--- WHAT THE TASK ASKS ---
Please write every entry out again, exactly as it reads below.

[Saved data entries]
# # # # # # #

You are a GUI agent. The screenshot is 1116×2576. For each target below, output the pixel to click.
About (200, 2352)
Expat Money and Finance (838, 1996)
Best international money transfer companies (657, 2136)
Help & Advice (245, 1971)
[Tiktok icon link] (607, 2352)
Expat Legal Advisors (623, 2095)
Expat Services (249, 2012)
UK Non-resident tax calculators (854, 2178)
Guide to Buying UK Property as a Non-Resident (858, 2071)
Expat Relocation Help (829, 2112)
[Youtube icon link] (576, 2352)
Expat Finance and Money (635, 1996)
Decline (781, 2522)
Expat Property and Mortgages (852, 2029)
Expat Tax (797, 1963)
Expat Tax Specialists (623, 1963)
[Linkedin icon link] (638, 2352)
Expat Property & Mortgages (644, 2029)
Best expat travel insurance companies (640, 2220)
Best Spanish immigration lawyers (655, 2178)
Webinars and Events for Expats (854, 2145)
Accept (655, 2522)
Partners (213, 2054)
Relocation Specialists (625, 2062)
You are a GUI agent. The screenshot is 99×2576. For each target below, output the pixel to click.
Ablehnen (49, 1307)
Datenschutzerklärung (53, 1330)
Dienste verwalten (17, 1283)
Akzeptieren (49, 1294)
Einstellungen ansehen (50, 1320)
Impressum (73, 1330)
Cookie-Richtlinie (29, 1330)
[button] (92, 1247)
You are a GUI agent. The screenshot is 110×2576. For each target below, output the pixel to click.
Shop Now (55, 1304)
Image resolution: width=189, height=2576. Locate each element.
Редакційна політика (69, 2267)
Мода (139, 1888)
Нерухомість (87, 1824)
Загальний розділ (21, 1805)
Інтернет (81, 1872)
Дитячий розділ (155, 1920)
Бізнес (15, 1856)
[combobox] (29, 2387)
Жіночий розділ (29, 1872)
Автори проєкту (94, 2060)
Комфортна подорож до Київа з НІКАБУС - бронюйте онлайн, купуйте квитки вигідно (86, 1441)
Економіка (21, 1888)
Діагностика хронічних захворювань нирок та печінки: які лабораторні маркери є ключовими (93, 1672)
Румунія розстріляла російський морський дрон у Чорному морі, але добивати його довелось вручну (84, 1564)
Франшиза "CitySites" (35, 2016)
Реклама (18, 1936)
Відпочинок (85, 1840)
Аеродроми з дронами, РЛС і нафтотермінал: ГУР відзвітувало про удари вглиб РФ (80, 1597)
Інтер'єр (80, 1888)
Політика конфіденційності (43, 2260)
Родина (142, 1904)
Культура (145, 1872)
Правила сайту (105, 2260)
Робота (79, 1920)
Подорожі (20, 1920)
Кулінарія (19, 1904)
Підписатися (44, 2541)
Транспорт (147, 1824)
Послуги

# # # # # # #

--- SOLVED PROBLEM ---
You are a GUI agent. The screenshot is 1116×2576. For each target below, output the pixel to click.
About (200, 2352)
Expat Money and Finance (838, 1996)
Best international money transfer companies (657, 2136)
Help & Advice (245, 1971)
[Tiktok icon link] (607, 2352)
Expat Legal Advisors (623, 2095)
Expat Services (249, 2012)
UK Non-resident tax calculators (854, 2178)
Guide to Buying UK Property as a Non-Resident (858, 2071)
Expat Relocation Help (829, 2112)
[Youtube icon link] (576, 2352)
Expat Finance and Money (635, 1996)
Decline (781, 2522)
Expat Property and Mortgages (852, 2029)
Expat Tax (797, 1963)
Expat Tax Specialists (623, 1963)
[Linkedin icon link] (638, 2352)
Expat Property & Mortgages (644, 2029)
Best expat travel insurance companies (640, 2220)
Best Spanish immigration lawyers (655, 2178)
Webinars and Events for Expats (854, 2145)
Accept (655, 2522)
Partners (213, 2054)
Relocation Specialists (625, 2062)
You are a GUI agent. The screenshot is 99×2576. For each target below, output the pixel to click.
Ablehnen (49, 1307)
Datenschutzerklärung (53, 1330)
Dienste verwalten (17, 1283)
Akzeptieren (49, 1294)
Einstellungen ansehen (50, 1320)
Impressum (73, 1330)
Cookie-Richtlinie (29, 1330)
[button] (92, 1247)
You are a GUI agent. The screenshot is 110×2576. For each target below, output the pixel to click.
Shop Now (55, 1304)
Image resolution: width=189, height=2576. Locate each element.
Редакційна політика (69, 2267)
Мода (139, 1888)
Нерухомість (87, 1824)
Загальний розділ (21, 1805)
Інтернет (81, 1872)
Дитячий розділ (155, 1920)
Бізнес (15, 1856)
[combobox] (29, 2387)
Жіночий розділ (29, 1872)
Автори проєкту (94, 2060)
Комфортна подорож до Київа з НІКАБУС - бронюйте онлайн, купуйте квитки вигідно (86, 1441)
Економіка (21, 1888)
Діагностика хронічних захворювань нирок та печінки: які лабораторні маркери є ключовими (93, 1672)
Румунія розстріляла російський морський дрон у Чорному морі, але добивати його довелось вручну (84, 1564)
Франшиза "CitySites" (35, 2016)
Реклама (18, 1936)
Відпочинок (85, 1840)
Аеродроми з дронами, РЛС і нафтотермінал: ГУР відзвітувало про удари вглиб РФ (80, 1597)
Інтер'єр (80, 1888)
Політика конфіденційності (43, 2260)
Родина (142, 1904)
Культура (145, 1872)
Правила сайту (105, 2260)
Робота (79, 1920)
Подорожі (20, 1920)
Кулінарія (19, 1904)
Підписатися (44, 2541)
Транспорт (147, 1824)
Послуги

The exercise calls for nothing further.